RECORDS SHOWN -
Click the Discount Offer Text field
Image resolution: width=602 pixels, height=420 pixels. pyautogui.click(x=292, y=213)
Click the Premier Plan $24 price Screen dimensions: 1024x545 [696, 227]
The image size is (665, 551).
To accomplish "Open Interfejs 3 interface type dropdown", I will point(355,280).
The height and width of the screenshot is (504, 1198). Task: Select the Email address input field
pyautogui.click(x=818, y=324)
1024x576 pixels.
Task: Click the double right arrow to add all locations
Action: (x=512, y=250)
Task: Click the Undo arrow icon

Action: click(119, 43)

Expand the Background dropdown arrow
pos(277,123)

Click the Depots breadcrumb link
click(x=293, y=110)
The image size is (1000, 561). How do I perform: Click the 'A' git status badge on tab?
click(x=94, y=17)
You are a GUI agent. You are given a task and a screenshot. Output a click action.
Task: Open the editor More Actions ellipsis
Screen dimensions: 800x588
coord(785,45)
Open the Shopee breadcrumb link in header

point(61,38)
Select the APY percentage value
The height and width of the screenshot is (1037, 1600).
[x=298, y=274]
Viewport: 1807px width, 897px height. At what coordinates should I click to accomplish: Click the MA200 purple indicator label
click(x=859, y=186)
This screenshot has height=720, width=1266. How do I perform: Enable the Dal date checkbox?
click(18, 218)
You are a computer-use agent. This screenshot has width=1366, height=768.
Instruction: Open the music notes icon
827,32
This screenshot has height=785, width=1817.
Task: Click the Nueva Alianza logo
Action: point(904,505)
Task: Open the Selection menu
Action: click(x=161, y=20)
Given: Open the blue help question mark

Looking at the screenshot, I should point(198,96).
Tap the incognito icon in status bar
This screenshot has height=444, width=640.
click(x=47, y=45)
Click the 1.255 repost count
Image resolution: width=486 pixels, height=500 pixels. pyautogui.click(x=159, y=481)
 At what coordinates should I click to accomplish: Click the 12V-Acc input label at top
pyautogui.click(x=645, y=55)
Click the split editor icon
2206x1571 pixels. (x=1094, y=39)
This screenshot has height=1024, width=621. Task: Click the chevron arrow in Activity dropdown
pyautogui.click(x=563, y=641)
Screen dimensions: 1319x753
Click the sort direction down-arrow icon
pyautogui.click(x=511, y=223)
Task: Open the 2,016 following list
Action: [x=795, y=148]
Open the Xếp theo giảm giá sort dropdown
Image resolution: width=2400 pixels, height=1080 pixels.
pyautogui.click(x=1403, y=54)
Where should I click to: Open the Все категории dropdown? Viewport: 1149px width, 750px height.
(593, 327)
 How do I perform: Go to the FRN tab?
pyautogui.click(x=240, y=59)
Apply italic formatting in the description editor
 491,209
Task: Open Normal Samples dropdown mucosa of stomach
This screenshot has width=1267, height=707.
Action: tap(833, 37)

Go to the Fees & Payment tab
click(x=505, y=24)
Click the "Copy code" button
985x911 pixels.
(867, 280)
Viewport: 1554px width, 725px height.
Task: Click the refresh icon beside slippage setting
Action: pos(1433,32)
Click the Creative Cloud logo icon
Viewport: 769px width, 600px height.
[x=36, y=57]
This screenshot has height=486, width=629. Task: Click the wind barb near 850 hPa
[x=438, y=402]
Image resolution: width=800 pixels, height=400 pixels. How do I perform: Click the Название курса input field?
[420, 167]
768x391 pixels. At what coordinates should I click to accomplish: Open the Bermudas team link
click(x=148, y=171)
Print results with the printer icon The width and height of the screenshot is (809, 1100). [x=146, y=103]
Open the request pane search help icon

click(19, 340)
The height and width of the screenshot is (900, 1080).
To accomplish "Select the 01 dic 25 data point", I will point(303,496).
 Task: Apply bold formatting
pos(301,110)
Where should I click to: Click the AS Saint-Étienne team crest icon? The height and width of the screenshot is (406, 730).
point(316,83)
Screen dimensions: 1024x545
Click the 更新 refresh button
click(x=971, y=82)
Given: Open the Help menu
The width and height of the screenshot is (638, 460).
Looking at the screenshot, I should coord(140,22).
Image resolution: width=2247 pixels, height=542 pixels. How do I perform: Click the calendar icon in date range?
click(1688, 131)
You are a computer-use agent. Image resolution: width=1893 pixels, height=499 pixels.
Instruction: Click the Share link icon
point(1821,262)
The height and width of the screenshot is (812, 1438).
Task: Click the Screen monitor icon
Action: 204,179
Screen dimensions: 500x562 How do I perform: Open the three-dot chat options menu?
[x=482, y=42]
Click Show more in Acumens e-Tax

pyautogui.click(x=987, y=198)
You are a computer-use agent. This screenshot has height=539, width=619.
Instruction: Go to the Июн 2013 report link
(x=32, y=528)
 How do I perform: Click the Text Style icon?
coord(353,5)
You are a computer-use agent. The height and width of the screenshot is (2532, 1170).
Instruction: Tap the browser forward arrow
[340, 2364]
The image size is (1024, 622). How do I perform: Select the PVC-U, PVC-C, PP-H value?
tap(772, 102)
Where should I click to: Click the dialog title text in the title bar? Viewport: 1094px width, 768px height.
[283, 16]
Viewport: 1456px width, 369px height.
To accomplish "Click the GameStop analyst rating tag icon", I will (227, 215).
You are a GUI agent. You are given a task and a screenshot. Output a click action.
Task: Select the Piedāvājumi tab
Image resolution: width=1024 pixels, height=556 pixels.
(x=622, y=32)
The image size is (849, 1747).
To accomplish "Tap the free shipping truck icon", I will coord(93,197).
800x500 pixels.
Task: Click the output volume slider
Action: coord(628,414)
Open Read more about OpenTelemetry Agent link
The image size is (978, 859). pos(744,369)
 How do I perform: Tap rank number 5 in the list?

WORK ORDER -
Copy out the material in its entirety. Keep it exact.

EXERCISE RESULT -
Click the Discount Offer Text field
Image resolution: width=602 pixels, height=420 pixels. pyautogui.click(x=292, y=213)
Click the Premier Plan $24 price Screen dimensions: 1024x545 [696, 227]
The image size is (665, 551).
To accomplish "Open Interfejs 3 interface type dropdown", I will point(355,280).
The height and width of the screenshot is (504, 1198). Task: Select the Email address input field
pyautogui.click(x=818, y=324)
1024x576 pixels.
Task: Click the double right arrow to add all locations
Action: (x=512, y=250)
Task: Click the Undo arrow icon

Action: click(119, 43)

Expand the Background dropdown arrow
pos(277,123)

Click the Depots breadcrumb link
click(x=293, y=110)
The image size is (1000, 561). How do I perform: Click the 'A' git status badge on tab?
click(x=94, y=17)
You are a GUI agent. You are given a task and a screenshot. Output a click action.
Task: Open the editor More Actions ellipsis
Screen dimensions: 800x588
coord(785,45)
Open the Shopee breadcrumb link in header

point(61,38)
Select the APY percentage value
The height and width of the screenshot is (1037, 1600).
[x=298, y=274]
Viewport: 1807px width, 897px height. At what coordinates should I click to accomplish: Click the MA200 purple indicator label
click(x=859, y=186)
This screenshot has height=720, width=1266. How do I perform: Enable the Dal date checkbox?
click(18, 218)
You are a computer-use agent. This screenshot has width=1366, height=768.
Instruction: Open the music notes icon
827,32
This screenshot has height=785, width=1817.
Task: Click the Nueva Alianza logo
Action: point(904,505)
Task: Open the Selection menu
Action: click(x=161, y=20)
Given: Open the blue help question mark

Looking at the screenshot, I should point(198,96).
Tap the incognito icon in status bar
This screenshot has height=444, width=640.
click(x=47, y=45)
Click the 1.255 repost count
Image resolution: width=486 pixels, height=500 pixels. pyautogui.click(x=159, y=481)
 At what coordinates should I click to accomplish: Click the 12V-Acc input label at top
pyautogui.click(x=645, y=55)
Click the split editor icon
2206x1571 pixels. (x=1094, y=39)
This screenshot has height=1024, width=621. Task: Click the chevron arrow in Activity dropdown
pyautogui.click(x=563, y=641)
Screen dimensions: 1319x753
Click the sort direction down-arrow icon
pyautogui.click(x=511, y=223)
Task: Open the 2,016 following list
Action: [x=795, y=148]
Open the Xếp theo giảm giá sort dropdown
Image resolution: width=2400 pixels, height=1080 pixels.
pyautogui.click(x=1403, y=54)
Where should I click to: Open the Все категории dropdown? Viewport: 1149px width, 750px height.
(593, 327)
 How do I perform: Go to the FRN tab?
pyautogui.click(x=240, y=59)
Apply italic formatting in the description editor
 491,209
Task: Open Normal Samples dropdown mucosa of stomach
This screenshot has width=1267, height=707.
Action: tap(833, 37)

Go to the Fees & Payment tab
click(x=505, y=24)
Click the "Copy code" button
985x911 pixels.
(867, 280)
Viewport: 1554px width, 725px height.
Task: Click the refresh icon beside slippage setting
Action: pos(1433,32)
Click the Creative Cloud logo icon
Viewport: 769px width, 600px height.
[x=36, y=57]
This screenshot has height=486, width=629. Task: Click the wind barb near 850 hPa
[x=438, y=402]
Image resolution: width=800 pixels, height=400 pixels. How do I perform: Click the Название курса input field?
[420, 167]
768x391 pixels. At what coordinates should I click to accomplish: Open the Bermudas team link
click(x=148, y=171)
Print results with the printer icon The width and height of the screenshot is (809, 1100). [x=146, y=103]
Open the request pane search help icon

click(19, 340)
The height and width of the screenshot is (900, 1080).
To accomplish "Select the 01 dic 25 data point", I will point(303,496).
 Task: Apply bold formatting
pos(301,110)
Where should I click to: Click the AS Saint-Étienne team crest icon? The height and width of the screenshot is (406, 730).
point(316,83)
Screen dimensions: 1024x545
Click the 更新 refresh button
click(x=971, y=82)
Given: Open the Help menu
The width and height of the screenshot is (638, 460).
Looking at the screenshot, I should coord(140,22).
Image resolution: width=2247 pixels, height=542 pixels. How do I perform: Click the calendar icon in date range?
click(1688, 131)
You are a computer-use agent. Image resolution: width=1893 pixels, height=499 pixels.
Instruction: Click the Share link icon
point(1821,262)
The height and width of the screenshot is (812, 1438).
Task: Click the Screen monitor icon
Action: 204,179
Screen dimensions: 500x562 How do I perform: Open the three-dot chat options menu?
[x=482, y=42]
Click Show more in Acumens e-Tax

pyautogui.click(x=987, y=198)
You are a computer-use agent. This screenshot has height=539, width=619.
Instruction: Go to the Июн 2013 report link
(x=32, y=528)
 How do I perform: Click the Text Style icon?
coord(353,5)
You are a computer-use agent. The height and width of the screenshot is (2532, 1170).
Instruction: Tap the browser forward arrow
[340, 2364]
The image size is (1024, 622). How do I perform: Select the PVC-U, PVC-C, PP-H value?
tap(772, 102)
Where should I click to: Click the dialog title text in the title bar? Viewport: 1094px width, 768px height.
[283, 16]
Viewport: 1456px width, 369px height.
To accomplish "Click the GameStop analyst rating tag icon", I will (227, 215).
You are a GUI agent. You are given a task and a screenshot. Output a click action.
Task: Select the Piedāvājumi tab
Image resolution: width=1024 pixels, height=556 pixels.
(x=622, y=32)
The image size is (849, 1747).
To accomplish "Tap the free shipping truck icon", I will coord(93,197).
800x500 pixels.
Task: Click the output volume slider
Action: coord(628,414)
Open Read more about OpenTelemetry Agent link
The image size is (978, 859). pos(744,369)
 How do I perform: Tap rank number 5 in the list?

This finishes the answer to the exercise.